Except for the handling, which requires some getting used to, I could not find any specific flaw, while overall, the image quality has slightly improved at all focal lengths. All this at a level that makes an end to the zoom versus prime discussion, as long as Otus-grade 85 f/2.8 and 135 f/2.8 lenses are not available*. This is not at all the case for the normal zoom range of 24-70 as reported here.
So is it worth the upgrade if you already have the G version? Definitely yes for landscapes, less so for portrait and reportage. And only if you can sell your old lens; it is too good, too close in performance, and too expensive to let it sit in a storage cabinet. On the other hand, it also makes sense to buy a used or an end-of-the-line G lens. SR
P.s.: For ultimate pixel-peeping pleasure sample images are attached hereunder, which are 100% crops from the center and corner of the frames. Lens-profile correction in CaptureOne was disabled and the usual shot discipline exerted: mirror up and three seconds shutter delay, contrast auto-focus (live-view), and tripod mount (Gitzo Series 3). Sharpening in CaptureOne was set to 120, radius 0.8, at threshold 1.0. No correction for the (auto) white balance.
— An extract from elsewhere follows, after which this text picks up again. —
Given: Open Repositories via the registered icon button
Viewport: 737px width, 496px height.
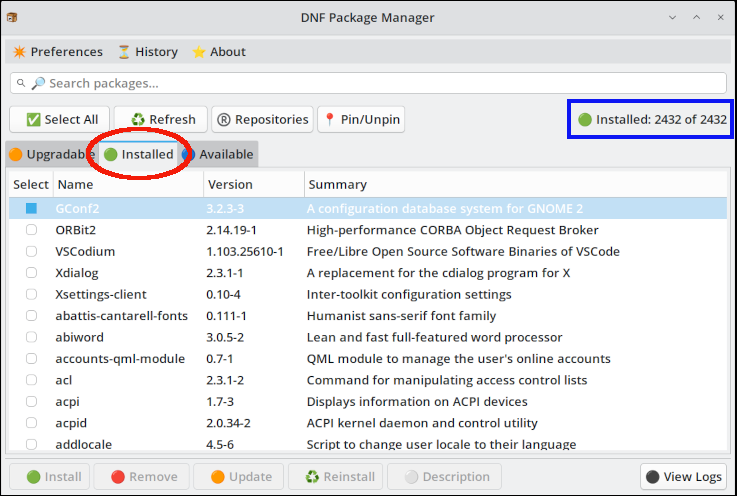Looking at the screenshot, I should pyautogui.click(x=262, y=119).
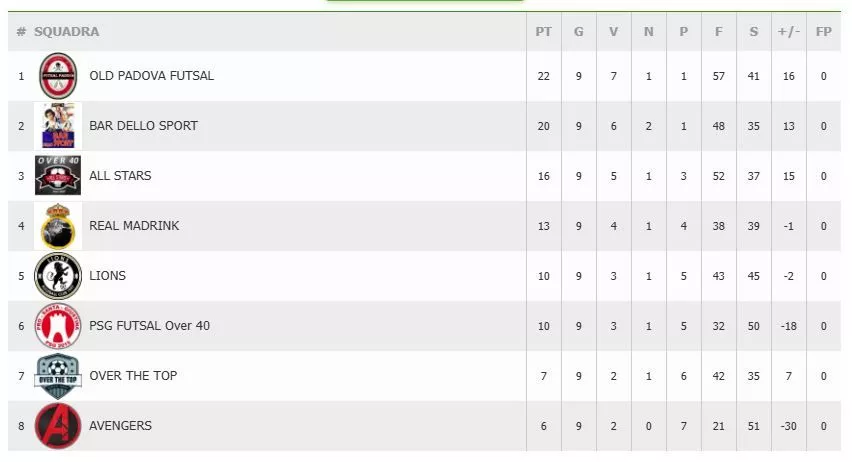Click the Avengers red A logo

click(58, 426)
* I wished the companies would produce Otus-grade f/2.8 lenses designed to be shot wide open (no stopping down needed for maximum performance). To compare the 700-200 f/2.8 with a set of Otus f/1.4 lenses for 3 times the price and 3 times the weight isn’t really meaningful. With the high ISO performance, far better than what was achievable with film, the cause for the f/1.4 bricks is beyond me. In my opinion Leica has missed it with the SL; huge lenses and a mirrorless body that is as large as a Nikon D810.
** Both the new versions of the 80-400 mm and the 200-500 mm have the same arrangement.
*** For a given sensor size, obviously. If we must apply crop factors, things get complicated and out of scope for this post.
2 Comments
Hello Stephan,
with greedy interrest I read your comprehensive test. By now (I purchases last week just because of your review) I did not own a tele zoom for my working horse D700 – so it was surprisingly for me to find out that landscape photograpy is one of the big strengths beside close ups.
Did you use a nodal point adapter tand tripod to prepare perfect inputs for the panos? I made first useful experiences free hand and postprocessing with Kolor’s autopano giga even shot in portrait style.
Did you made the photo row in portrait style to cover huge iceberg likewise?
As far as I can see the TC14-III is just a seriously (even not cheap) option to extend the focal length to 280 mm w/o perceptible loss of sharpness?
Your comments are very much appreciated.
Best regards from Berlin,
Klaus
Hi Klaus,
I experimented with the nodal-point pano-heads but found them cumbersome, and not really necessary if you don’t have extreme foreground-background relations. On the ship it was not possible to use a tripod anyway, because a tripod would have transmitted the vibrations from the ship much more than the human body. I panned the camera quite quickly with continuous shooting mode and with the finger on the focus button. In this way I combined stitching with focus stacking as the depth of field is getting a challenge. For the stitching I used photoshop which is doing an o.k. job, sometimes it is better to correct for the convergence first.
The TC14-III is indeed a nice piece of equipment, and the image quality at 200 mm is even better if you set the lens to 140 mm and mount the TC-14. And at 280 mm I am very close to the 200-400 f/4 super tele.